Can we discuss why mass shootings are a daily occurrence in this country? That’s not an exaggeration. As of the shooting in Roseburg, Ore., there had been 274 days in 2015 and, according to Mass Shooting Tracker, there had been 294 mass shootings (four or more people killed or wounded) in the United States. Which is only the third most head-scratching statistic of the past week, ranking behind this one: People ages 15 to 24 in this country are more likely to die by gunfire than in a car accident; and this one: There are more guns than people in the United States.
All of this, of course, follows in the wake of a gunman killing nine people at Umpqua Community College. That launched a predictable cycle of anger and recriminations and politicization and ultimately … nothing. Which I suppose is the biggest aggravation of all.

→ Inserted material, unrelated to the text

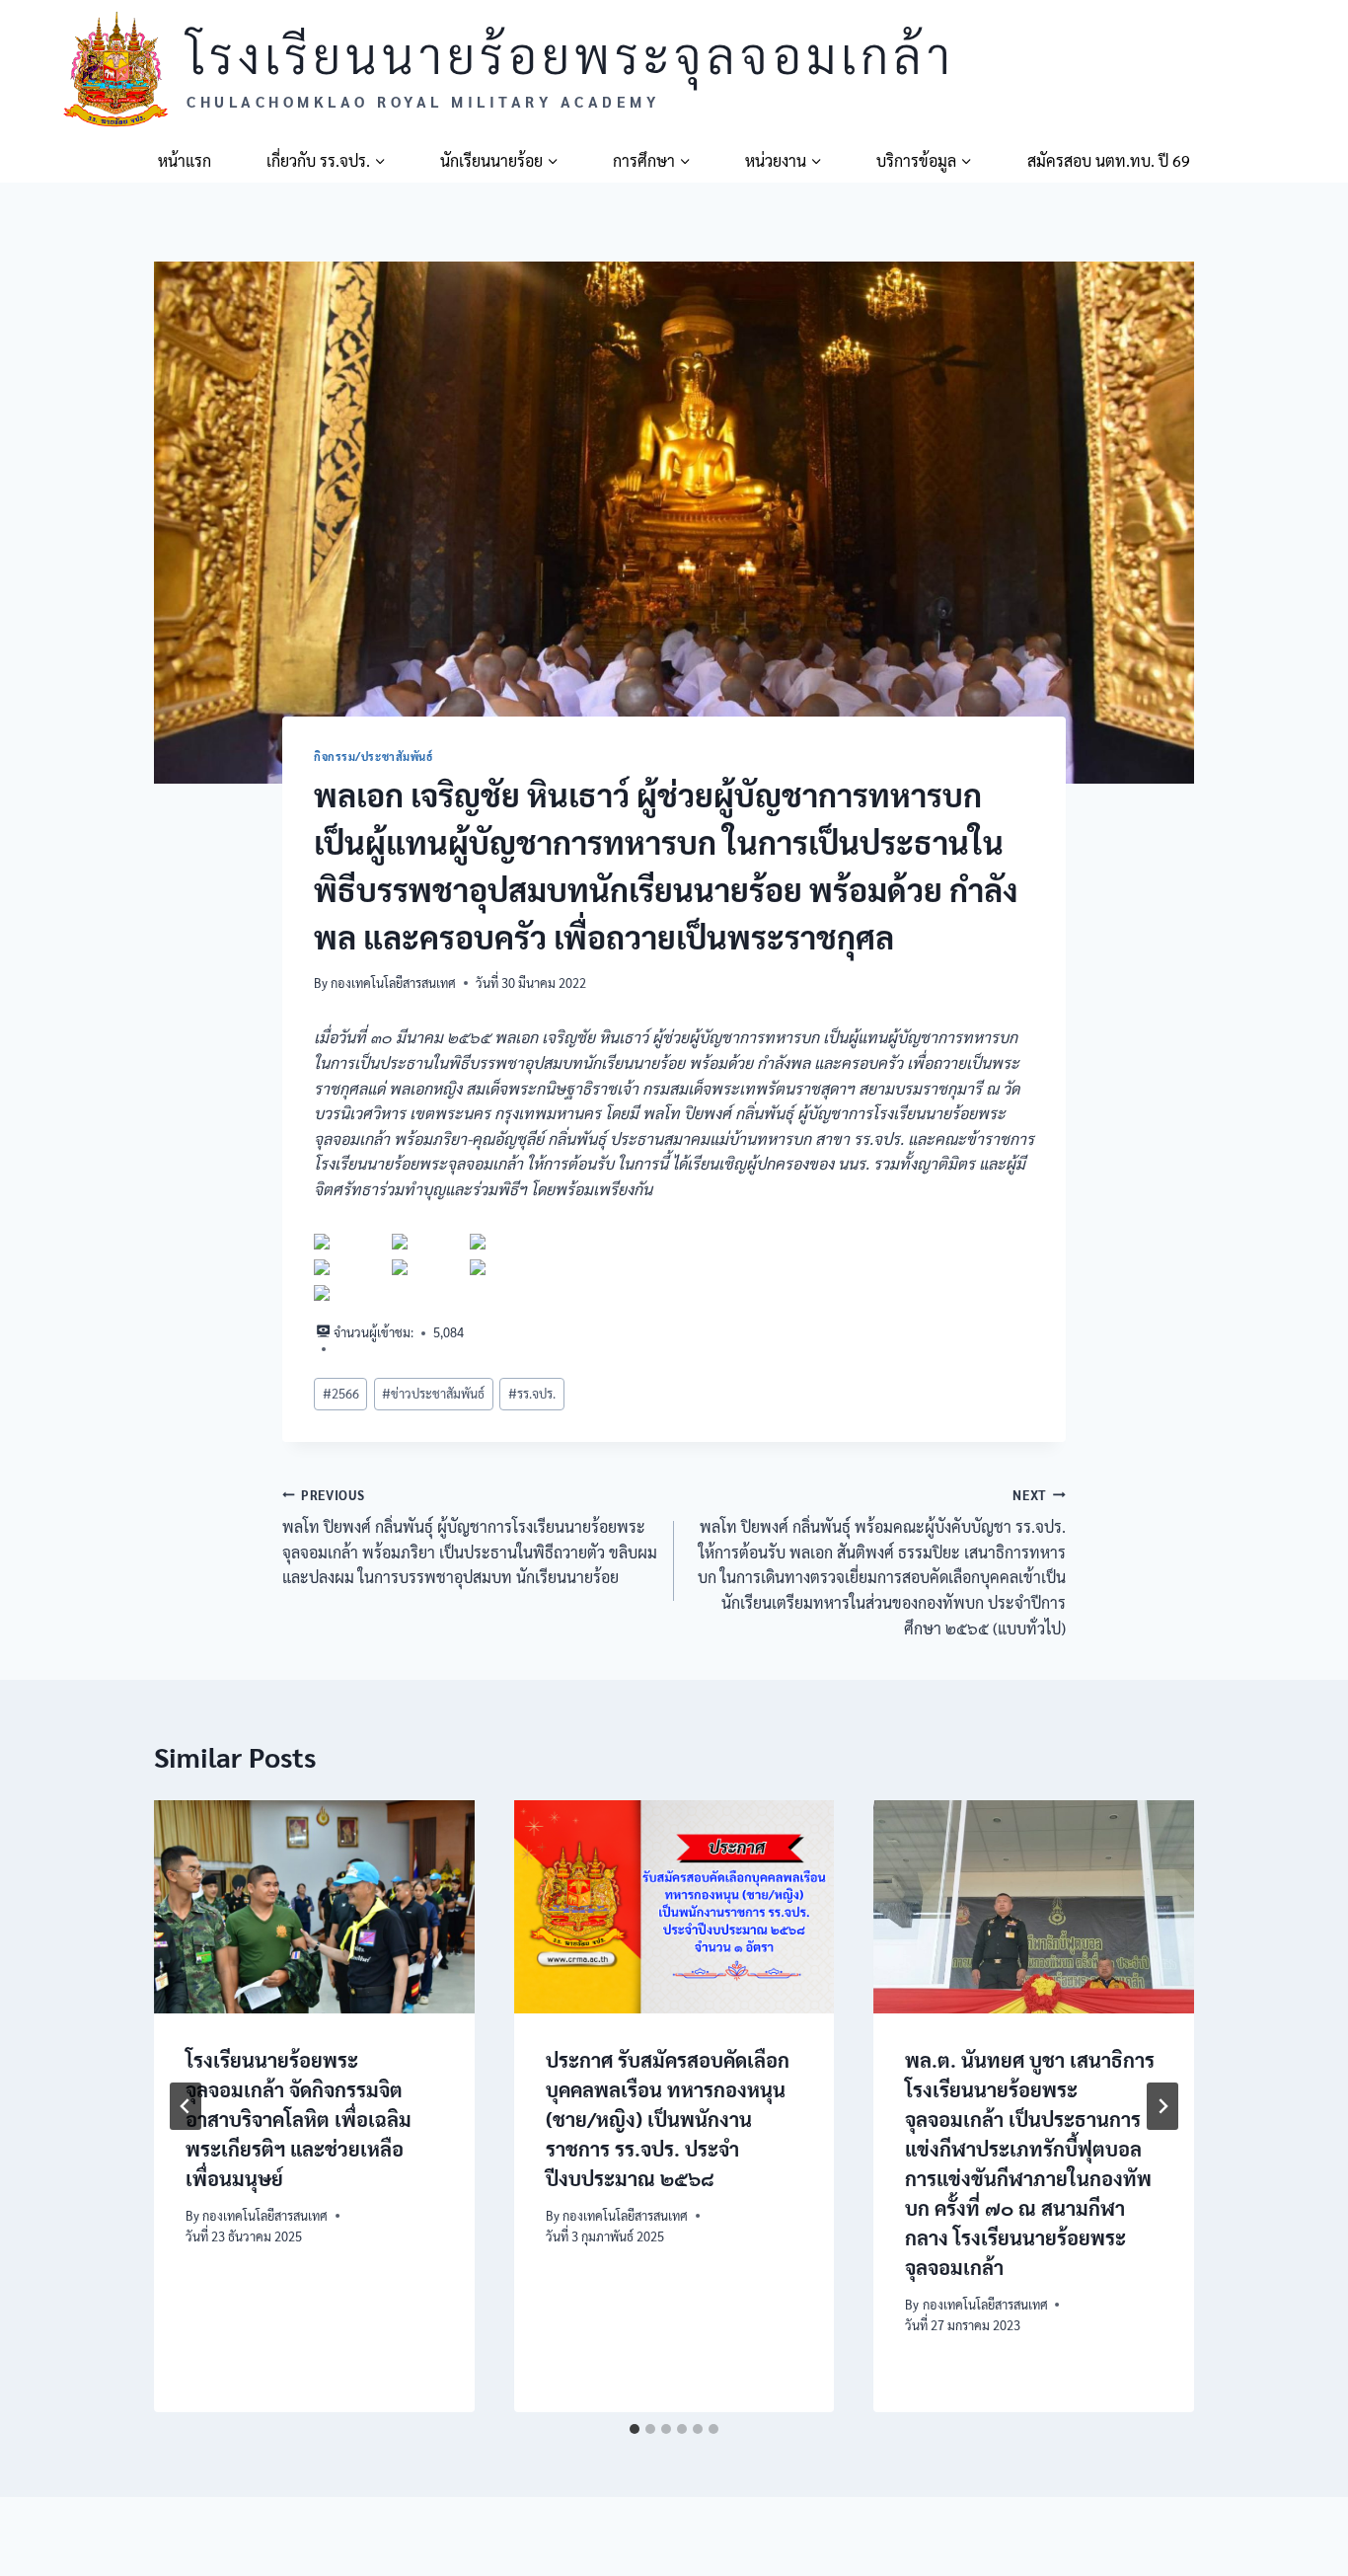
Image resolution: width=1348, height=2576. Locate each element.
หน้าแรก (184, 160)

So let’s talk. Let’s talk about the insanity of America’s gun culture, the kind that led the Roseburg shooter’s mother to build an arsenal of weapons to which her mentally troubled son had access. Some reports have said she stocked up out of concern that President Obama would pursue gun-control legislation. Good idea; what could possibly go wrong?

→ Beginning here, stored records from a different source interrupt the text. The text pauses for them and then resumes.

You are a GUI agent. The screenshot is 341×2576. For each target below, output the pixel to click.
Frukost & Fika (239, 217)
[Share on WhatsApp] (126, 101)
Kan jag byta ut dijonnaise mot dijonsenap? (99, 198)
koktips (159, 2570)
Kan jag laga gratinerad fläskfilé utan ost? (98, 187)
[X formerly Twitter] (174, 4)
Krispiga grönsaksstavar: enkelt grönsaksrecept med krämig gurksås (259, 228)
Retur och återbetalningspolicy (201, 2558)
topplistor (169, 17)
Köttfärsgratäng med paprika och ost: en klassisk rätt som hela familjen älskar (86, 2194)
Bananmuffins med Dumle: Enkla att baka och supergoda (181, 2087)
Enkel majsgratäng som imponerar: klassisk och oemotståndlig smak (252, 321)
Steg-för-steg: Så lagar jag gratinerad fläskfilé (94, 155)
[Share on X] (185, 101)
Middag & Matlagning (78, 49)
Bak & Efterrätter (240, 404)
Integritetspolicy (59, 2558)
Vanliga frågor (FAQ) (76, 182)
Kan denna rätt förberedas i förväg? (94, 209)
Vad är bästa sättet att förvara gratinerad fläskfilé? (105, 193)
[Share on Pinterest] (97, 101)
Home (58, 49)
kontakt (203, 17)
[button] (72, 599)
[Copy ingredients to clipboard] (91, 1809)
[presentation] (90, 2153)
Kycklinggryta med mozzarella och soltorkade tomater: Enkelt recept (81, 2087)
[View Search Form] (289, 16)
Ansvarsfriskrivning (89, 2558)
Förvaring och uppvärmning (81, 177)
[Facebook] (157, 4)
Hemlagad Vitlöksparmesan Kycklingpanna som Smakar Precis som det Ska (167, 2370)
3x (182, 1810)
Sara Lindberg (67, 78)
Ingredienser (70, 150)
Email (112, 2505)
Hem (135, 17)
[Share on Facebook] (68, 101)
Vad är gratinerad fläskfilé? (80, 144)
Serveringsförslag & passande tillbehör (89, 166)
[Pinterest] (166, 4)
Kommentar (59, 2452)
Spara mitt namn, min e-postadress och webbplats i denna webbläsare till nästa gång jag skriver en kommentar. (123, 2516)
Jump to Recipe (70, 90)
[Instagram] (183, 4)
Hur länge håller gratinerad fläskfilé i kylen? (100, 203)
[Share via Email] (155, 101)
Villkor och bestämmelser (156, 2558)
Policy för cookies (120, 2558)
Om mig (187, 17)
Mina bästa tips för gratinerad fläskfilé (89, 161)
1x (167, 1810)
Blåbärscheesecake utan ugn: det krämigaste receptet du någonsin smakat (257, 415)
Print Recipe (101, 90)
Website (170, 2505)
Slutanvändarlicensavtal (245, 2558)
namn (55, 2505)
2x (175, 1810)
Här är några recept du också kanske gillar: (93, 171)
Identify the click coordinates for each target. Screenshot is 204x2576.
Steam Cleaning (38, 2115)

Or let’s talk about a Congress that in 1996 passed legislation to prevent federal funding from being used to research gun violence. We spend millions studying the habitat of the sage grouse, but we can’t study gun violence? Does that make sense? Not to the man who wrote the legislation; former Rep. James Dickey, a Republican from Arkansas, last week told the Huffington Post: “I wish we had started the proper research and kept it going all this time. I have regrets.”
Or let’s talk about our mental health system, the one that will be essential to stemming the tide of mass shootings. Except that many of the people who are most concerned about the government coming to take their guns are the same people who are most opposed to an expansion of public health services such as Medicaid.